Mircos Eltern: "Für seine Rückkehr stand immer ein Kuchen bereit"

Die Eltern des getöteten Jungen sprechen über die Festnahme des Täters und das Warten auf ihren Sohn. Immer stand ein frisch gebackener Kuchen auf dem Tisch: "Damit auch Gebackenes da ist, wenn Mirco wieder nach Hause kommt."

Grefrath. Seit einer Woche ist klar: Der kleine Mirco ist tot. Mit einem Gottesdienst wollen die Menschen in Grefrath nun Abschied nehmen. Derweil haben Mircos Eltern erstmals öffentlich über ihre Gefühle gesprochen.

Genau fünf Monate nach Verschwinden des kleinen Mirco nehmen die Menschen in Grefrath an diesem Donnerstag Abschied von dem getöteten Jungen. Etwa 1000 Nachbarn, Freunde und Mitschüler werden am Abend zu einem Trauergottesdienst in dem niederrheinischen Städtchen erwartet.

Wegen der großen Anteilnahme wird die Gedenkfeier aus der Laurentius-Kirche nach draußen übertragen. Der Westdeutsche Rundfunk zeigt den ökumenischen Gottesdienst von 18.30 Uhr an unter www.wdr.de im Internet.

Schon Stunden vor Beginn legte sich Ruhe über Grefrath. Rot-weiße Gitter sperrten den Ortskern ab. Vor der Kirche brannten Grablichter. "Wir werden dich niemals vergessen", steht auf einem handbemalten Schild mit dem Foto des Jungen. Daneben haben Trauernde einen Teddybären abgelegt.

Präses Roman Siewert vom Bund Freikirchlicher Pfingstgemeinden, der die Predigt bei dem ökumenischen Gottesdienst halten sollte, wollte auch für die Familie von Mircos mutmaßlichem Mörder Olaf H. beten. Die Ermordung des Zehnjährigen habe "unendliches Leid" über beide Familien gebracht. Die Eltern von Mirco wollten nicht an der Gedenkfeier teilnehmen. Sie seien an einem "vertrauten Ort", an dem sie sich auf den Abschied von ihrem Sohn vorbereiten, sagte Siewert.

In der kleinen Laurentius-Kirche erinnerte ein Bild an Mirco - man kennt es von den vielen Fahndungsfotos, mit denen die Polizei nach Hinweisen auf den Jungen gesucht hatte. Auf dem Ablaufplan für den Trauergottesdienst stand unter anderem das Lied "Von guten Mächten". Der Theologe Dietrich Bonhoeffer hatte es kurz vor seinem Tod im
Konzentrationslager geschrieben.

In einem Gespräch mit „GEISTbewegt“, einer Zeitschrift der Pfingstbewegung, erinnern sich Mircos strenggläubige Eltern an die Wochen nach dem Verschwinden ihres Sohns. „Wir wollten in den ersten Tagen am liebsten gar nicht mehr das Haus verlassen, weil wir befürchteten, einen wichtigen Anruf oder eine Nachricht zu verpassen“, wird die Mutter in der Online-Ausgabe des Magazins zitiert.
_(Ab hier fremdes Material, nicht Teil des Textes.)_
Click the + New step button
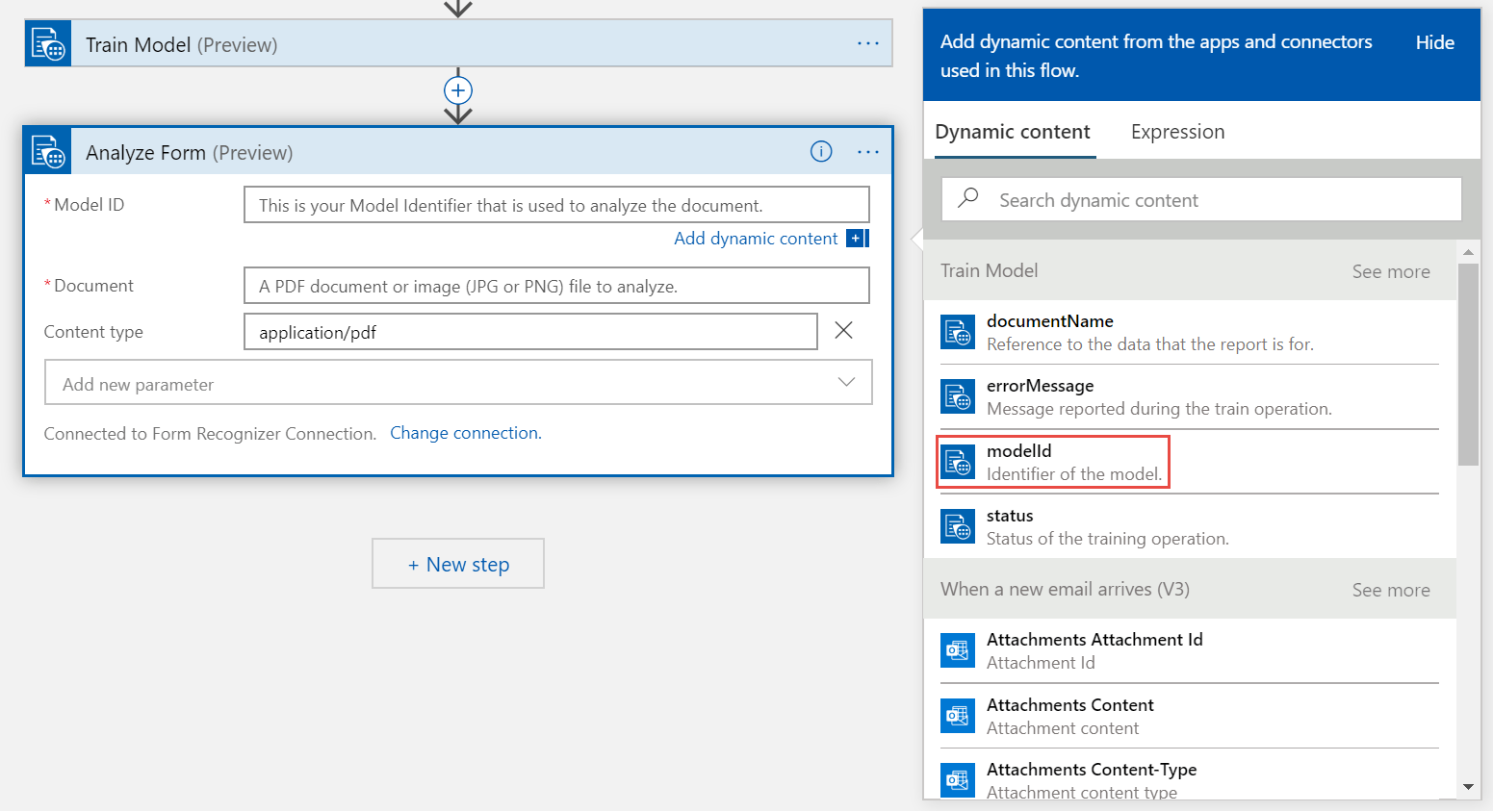Viewport: 1493px width, 812px height. coord(458,564)
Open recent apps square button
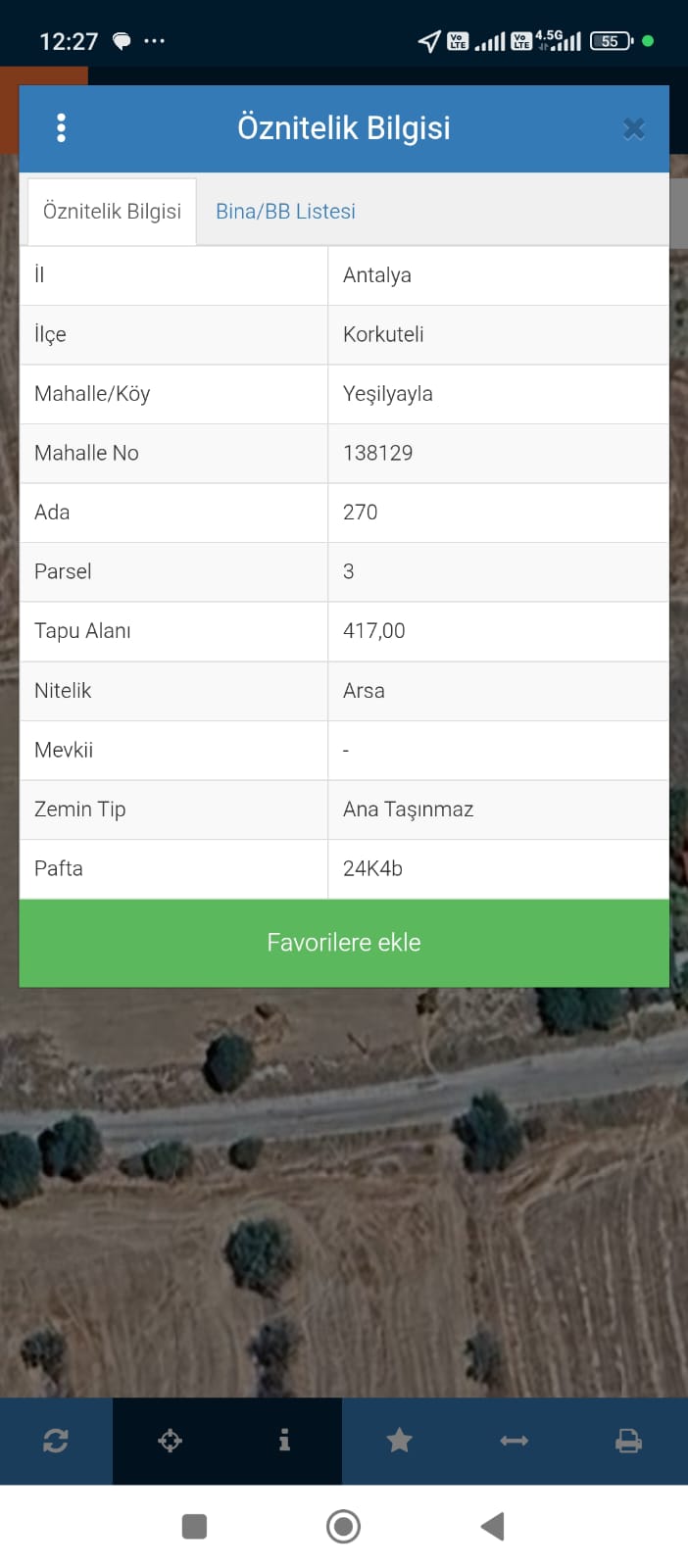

Immer hätten ein frischgebackener Kuchen oder duftende Kekse auf dem Tisch gestanden. „Damit auch Gebackenes da ist, wenn der Mirco wieder nach Hause kommt. Das war uns irgendwie sehr wichtig.“

Nach der Festnahme von Olaf H. habe sich auch Erleichterung breitgemacht, „dass wir nun nicht mehr zwischen Hoffen und Bangen leben müssen“, sagte die Mutter.

Den Täter bezeichnen die Eltern als "belasteten Menschen, der nicht wusste, wohin mit seiner Last. Er muss wohl im wahrsten Sinne des Wortes vom Teufel geritten worden sein. Doch wir wissen, wohin mit unserer Last — wir bringen sie Gott, jeden Tag aufs Neue." Im Gebet fänden sie Trost.

Wann die Ermittler Mircos Leiche freigeben, ist noch unklar. Die Beerdigung soll „in den nächsten Wochen“ im engsten Kreis sein, wie es aus der freikirchlichen Christengemeinde Krefeld hieß - zu ihr gehört die Familie von Mirco.

In einem Online-Kondolenzbuch der Pfingstbewegung fanden sich am Donnerstagmittag Hunderte Einträge. „Die Frage nach dem Warum bleibt“, schrieb dort zum Beispiel eine Familie aus Sachsen.

Seit einer Woche sitzt der mutmaßliche Mörder des zehnjährigen Mirco in Untersuchungshaft. Der 45-Jährige - selbst Vater dreier Kinder - hat gestanden, den Jungen am 3. September getötet zu haben.

Die Polizei bestätigte inzwischen, dass sich Olaf H. selbst eine Verletzung zugefügt hat. Der Vorfall sei aber nicht als Suizid-Versuch zu werten, betonte Polizeisprecher Peter Spiertz. Der Mann gelte nicht als akut selbstmordgefährdet.

Olaf H. habe sich „leichte oberflächliche Hautverletzungen“ zugezogen. Zu den Gründen habe er sich nicht geäußert.

Der Chef der Sonderkommission, Ingo Thiel, wird nicht an der Trauerfeier teilnehmen. Auch Mircos Eltern werden nicht zugegen sein. Dennoch ist etwa der evangelische Pfarrer Hartmut Boecker überzeugt, dass die Eltern aus dem Gottesdienst Kraft schöpfen können. „Ich glaube schon, dass die Familie die Anteilnahme sieht und davon berührt ist“, hatte Boecker gesagt.